WHAT IS NEEDED:
Count the lines of the listing below that contain the string "should", matching case exactly, and give only the number.

********

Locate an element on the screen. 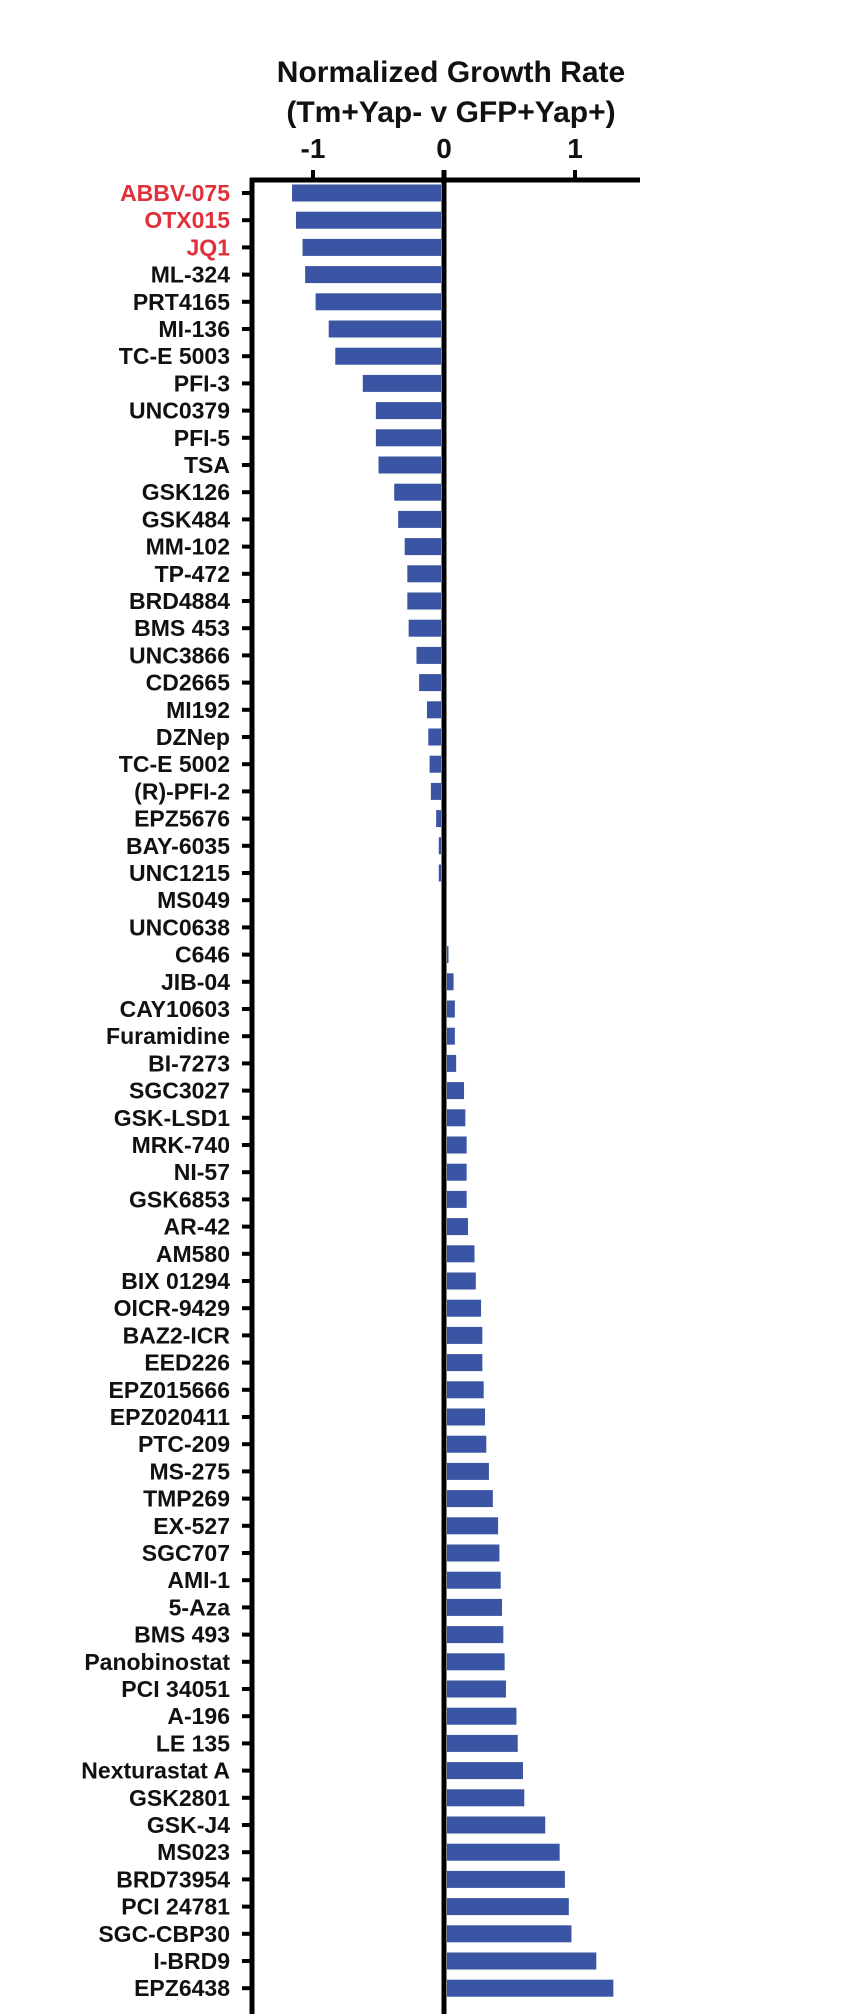 This screenshot has width=848, height=2016. category-label: TMP269 is located at coordinates (186, 1499).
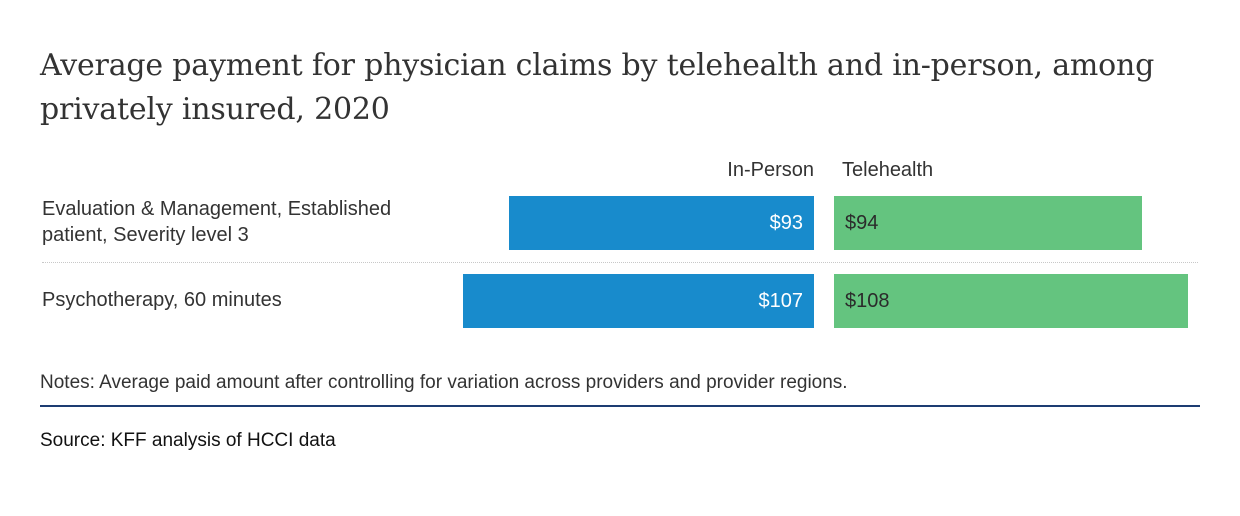  I want to click on column-header-in-person: In-Person, so click(770, 170).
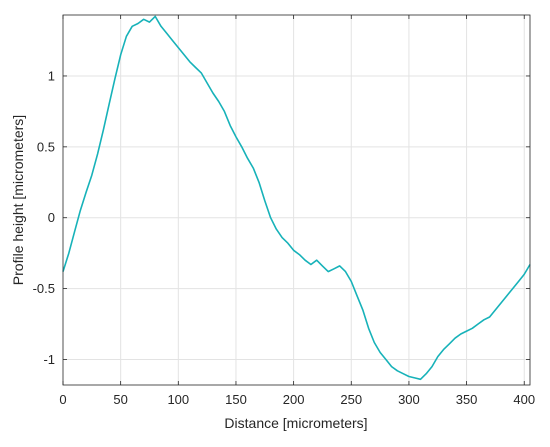  Describe the element at coordinates (44, 218) in the screenshot. I see `y-tick-labels: 1 0.5 0 -0.5 -1` at that location.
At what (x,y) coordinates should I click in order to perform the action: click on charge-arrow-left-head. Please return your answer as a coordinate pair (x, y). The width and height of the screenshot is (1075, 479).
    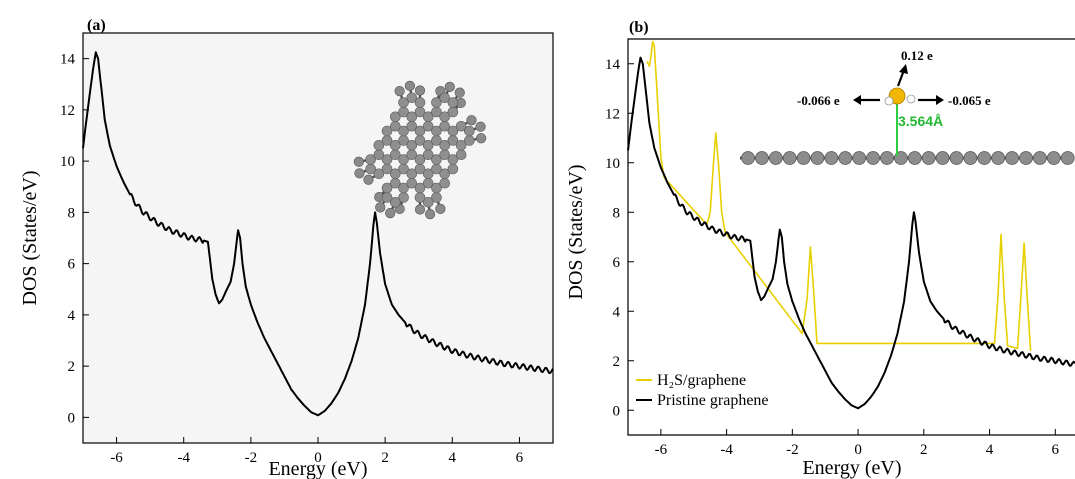
    Looking at the image, I should click on (857, 100).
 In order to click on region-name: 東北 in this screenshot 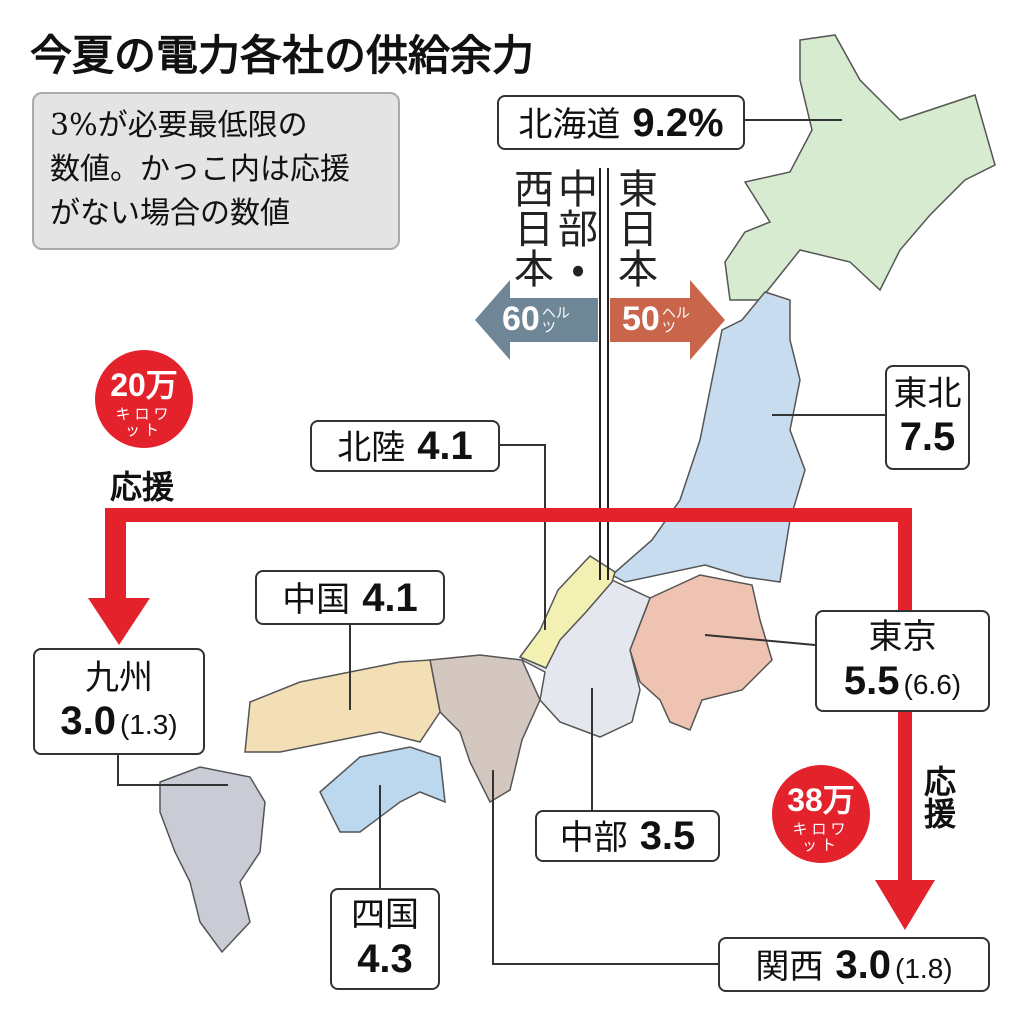, I will do `click(928, 394)`.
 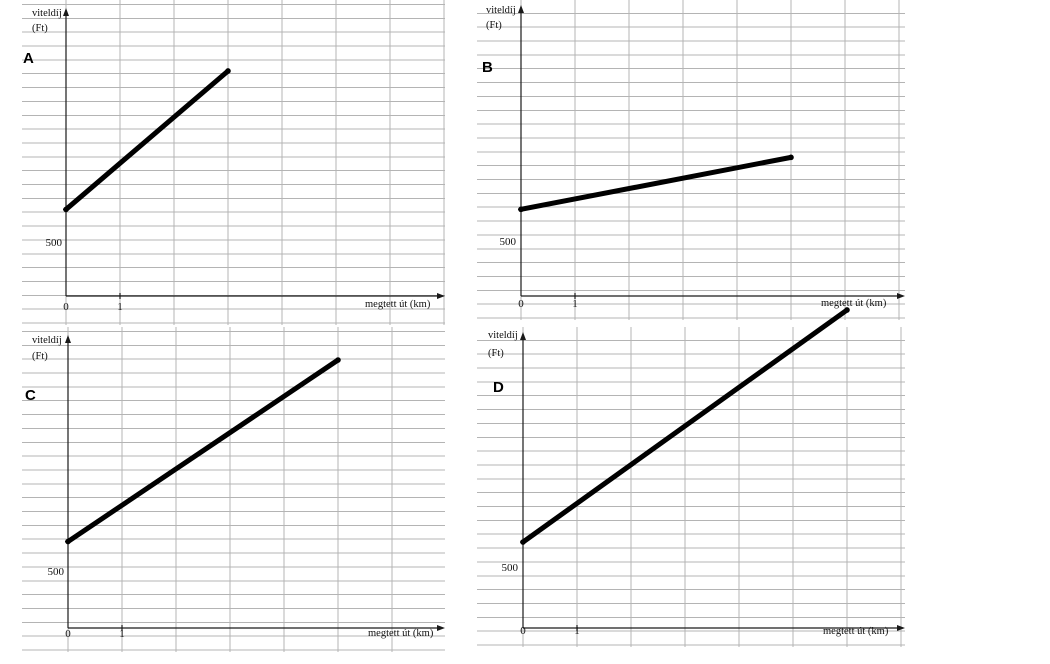 I want to click on panel-letter: D, so click(x=498, y=388).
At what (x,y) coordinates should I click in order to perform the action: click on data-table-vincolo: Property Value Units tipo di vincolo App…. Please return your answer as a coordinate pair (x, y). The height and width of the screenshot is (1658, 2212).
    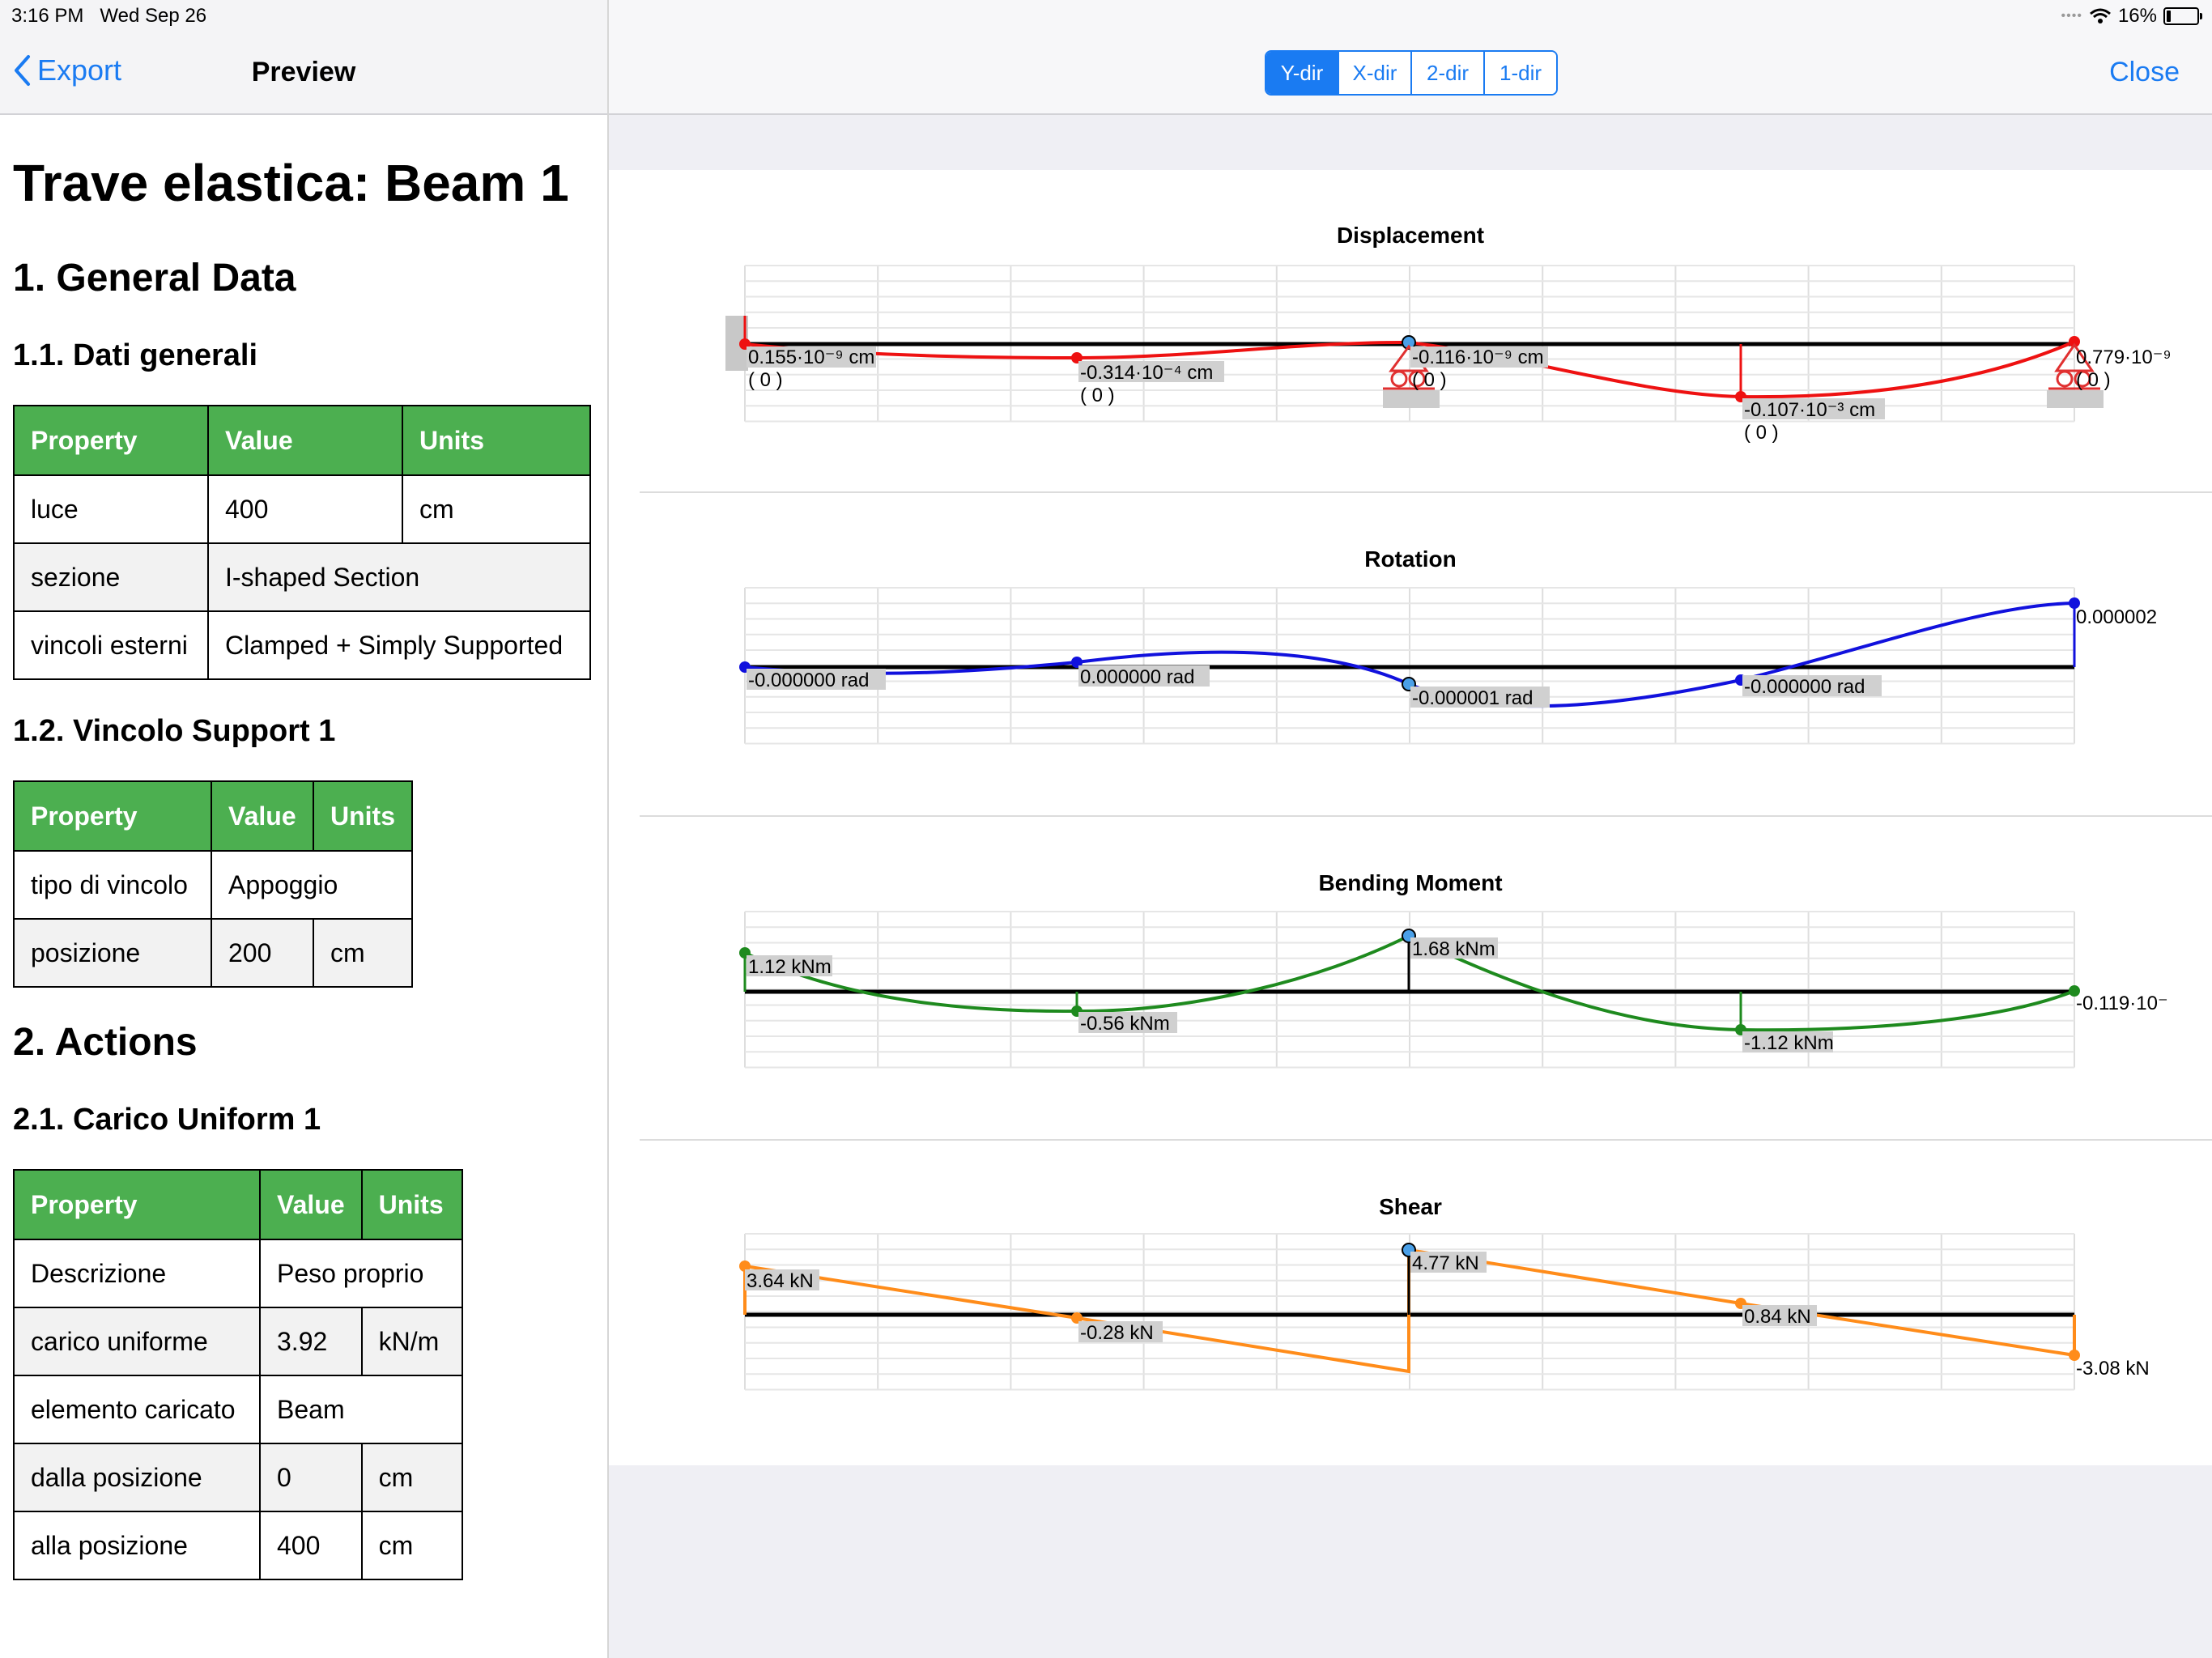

********

ANSWER TO THIS TASK:
3